Kimisi hayatını kaybeder, kimisi ona hayat olan insanları. En zoru da ne biliyor musunuz ? Size nefes olan, damarınıza kan olan insanı kaybetmek.

Denize düşmüş boğuluyor, kurtulamıyorsunuz hissi verir bu duygu size. Umudunuzu kaybedersiniz ilk başta, sonra da ruhunuzu. Aşık olduğunuz su ölüm nedeniniz olu verir birden. Çünki ilk darbeyi en sevdiklerimizden alırız hep, gerisi de gelir zaten. Bir çorap bir kere söküldüyse söküle-söküle gider, artık kullanılamayacak ana kadar. Biz de sökülürüz, ruhumuz paramparca, kalbimiz yıpranmış, beynimiz ise karman çorman bir ip yumağına dönüşür. Sonunda da sanki hiç var olmamışız gibi bir çöp konteynırına atılırız ve unutuluruz.

İnsan kimi çok severse, ilk kaybettiği o adam olur. İlk onun mezarına dokunur, ilk onu özler. Eskiden ona tatlı gelen rüyalar kabusa dönüşürken, kabuslar gerçek hayatla bağ kurar, onu bir yokluğa sürükler. Zaman hiç var olmamışcasına durur, aynı yerde yalnız, birbaşına bırakır, iyi olacağına dair son umudunu da kopararak kaybolur. Ve hayat sana çıkış kapısını gösterir.. "Hoşca kal beniadem!"

Tarih: 14.06.2022

Uyku sanki haram birşeymiş gibi kendinden uzak tutuyordu. Çok yorgun ve halsiz olmasına rağmen uyuyamıyor, yaşadıklarının acısını birtürlü aklından çıkartamıyordu. Aldığı duş ona iyi gelmişti ama bazen duş bile rahatlatamaz insanı. Ağlamaktan gözlerinde yaş kalmamış gibi hıçkırıklarına gözyaşları eşlik etmiyordu. Kapıya yaslanmış, dizlerine sarılarak hıçkırıklarını kalbinde iz bırakacak şekilde içine atıyordu. Dünyanın en kötü iki acısından biri yanmak olsa bile bu gün yansaydı bu kadar acı çekmeyecekti. Bedeni kora dönse bile kalbinin kora döndüğü kadar mahvetmeyecekti onu. Yaşayan bir ölü, kor olmuş kalbi ve unutamayacağı kabuslarıyla bir ömür geçirmeliydi, her gün yanmalıydı, her gün ölmeliydi.

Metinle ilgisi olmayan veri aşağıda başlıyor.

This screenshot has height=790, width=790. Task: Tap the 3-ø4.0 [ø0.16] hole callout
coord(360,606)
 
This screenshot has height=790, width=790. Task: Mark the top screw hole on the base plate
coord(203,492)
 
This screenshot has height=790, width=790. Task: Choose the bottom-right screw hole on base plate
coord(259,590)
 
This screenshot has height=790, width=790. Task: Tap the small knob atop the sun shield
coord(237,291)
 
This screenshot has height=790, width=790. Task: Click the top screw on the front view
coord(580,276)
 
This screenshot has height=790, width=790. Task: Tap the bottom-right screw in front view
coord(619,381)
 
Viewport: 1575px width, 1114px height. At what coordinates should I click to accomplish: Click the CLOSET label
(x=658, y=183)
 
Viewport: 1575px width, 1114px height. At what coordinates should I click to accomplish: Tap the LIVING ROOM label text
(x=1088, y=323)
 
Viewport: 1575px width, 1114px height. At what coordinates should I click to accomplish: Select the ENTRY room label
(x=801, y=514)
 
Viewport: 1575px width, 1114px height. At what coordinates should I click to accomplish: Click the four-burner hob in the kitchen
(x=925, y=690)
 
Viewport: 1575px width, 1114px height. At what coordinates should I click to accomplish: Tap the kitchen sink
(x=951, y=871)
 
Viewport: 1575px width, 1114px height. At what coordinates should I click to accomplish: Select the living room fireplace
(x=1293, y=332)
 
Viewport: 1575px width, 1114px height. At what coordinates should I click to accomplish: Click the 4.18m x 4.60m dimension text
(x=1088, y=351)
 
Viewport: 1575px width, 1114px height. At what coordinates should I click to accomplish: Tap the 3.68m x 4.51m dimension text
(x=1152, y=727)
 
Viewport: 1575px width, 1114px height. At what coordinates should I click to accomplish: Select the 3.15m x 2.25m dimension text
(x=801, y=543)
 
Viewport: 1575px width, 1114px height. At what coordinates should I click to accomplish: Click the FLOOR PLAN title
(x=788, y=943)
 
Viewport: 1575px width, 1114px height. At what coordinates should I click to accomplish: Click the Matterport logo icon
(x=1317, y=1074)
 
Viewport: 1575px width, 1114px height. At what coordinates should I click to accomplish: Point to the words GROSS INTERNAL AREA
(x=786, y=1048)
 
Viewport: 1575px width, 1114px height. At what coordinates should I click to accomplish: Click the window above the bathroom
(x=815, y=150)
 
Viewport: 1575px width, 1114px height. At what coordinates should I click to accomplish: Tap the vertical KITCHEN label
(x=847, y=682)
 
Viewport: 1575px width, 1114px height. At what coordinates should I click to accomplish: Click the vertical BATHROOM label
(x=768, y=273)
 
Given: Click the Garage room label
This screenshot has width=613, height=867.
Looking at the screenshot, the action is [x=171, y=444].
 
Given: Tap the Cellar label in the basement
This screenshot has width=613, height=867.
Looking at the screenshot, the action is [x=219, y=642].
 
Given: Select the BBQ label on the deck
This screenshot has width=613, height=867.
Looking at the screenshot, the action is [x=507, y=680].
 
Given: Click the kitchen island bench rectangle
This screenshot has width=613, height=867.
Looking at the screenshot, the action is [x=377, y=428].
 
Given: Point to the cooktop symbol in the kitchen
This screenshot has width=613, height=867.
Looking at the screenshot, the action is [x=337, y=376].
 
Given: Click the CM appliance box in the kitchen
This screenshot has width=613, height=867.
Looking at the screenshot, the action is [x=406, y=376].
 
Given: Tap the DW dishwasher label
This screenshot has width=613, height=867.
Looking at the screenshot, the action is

Tanımadığı bir yerde, tanımadığı bir adamın yanındaydı. Ahmet ona güvendiğin yere git demişti ama güvendiği kimsesi yoktu. Bilinci yerinde olsaydı bu adamla bile gelmezdi ama istemsiz bir güven duymuştu onda. Kimsede duymadığı, eskilere dayanan bir güvendi bu. Nedeni belirsizliğini korurken tanıdık siması onu sorgulamasına neden oluyordu. Kimdi bu Poyraz?

Ay yerini Güneşe bırakırken Hena hala uyanıktı. Bu evde daha fazla kalmak istemiyor, babasına gitmek istiyordu. Poyraz uyanmadan sessizce oradan çıkmalıydı. Dolabı açtı, aradığı şey bir eşarftı. Kendisini tanımamaları için farklı giyinmeliydi. Bulduğu şal da işine yaraya bilirdi. Uzunluğu dizlerinin üzerinde duran bir gömlek bulması çok makbule geçmişti. Bulduğu şeyleri aceleyle üzerine geçirdi ve başını  bağladı. Kapıyı sessizce açarak odadan çıktığında yan odadan gelen çocuk sesiyle hemen oraya gitti. Çocuk daha yüksekten alarsa adam uyana bilirdi. Odaya girdiğinde mavi gözlerle karşılaşmış, bir anlık tebessüm etmişti. En fazla sekiz aylık olan bu bebek oldukca tatlı ve güzeldi.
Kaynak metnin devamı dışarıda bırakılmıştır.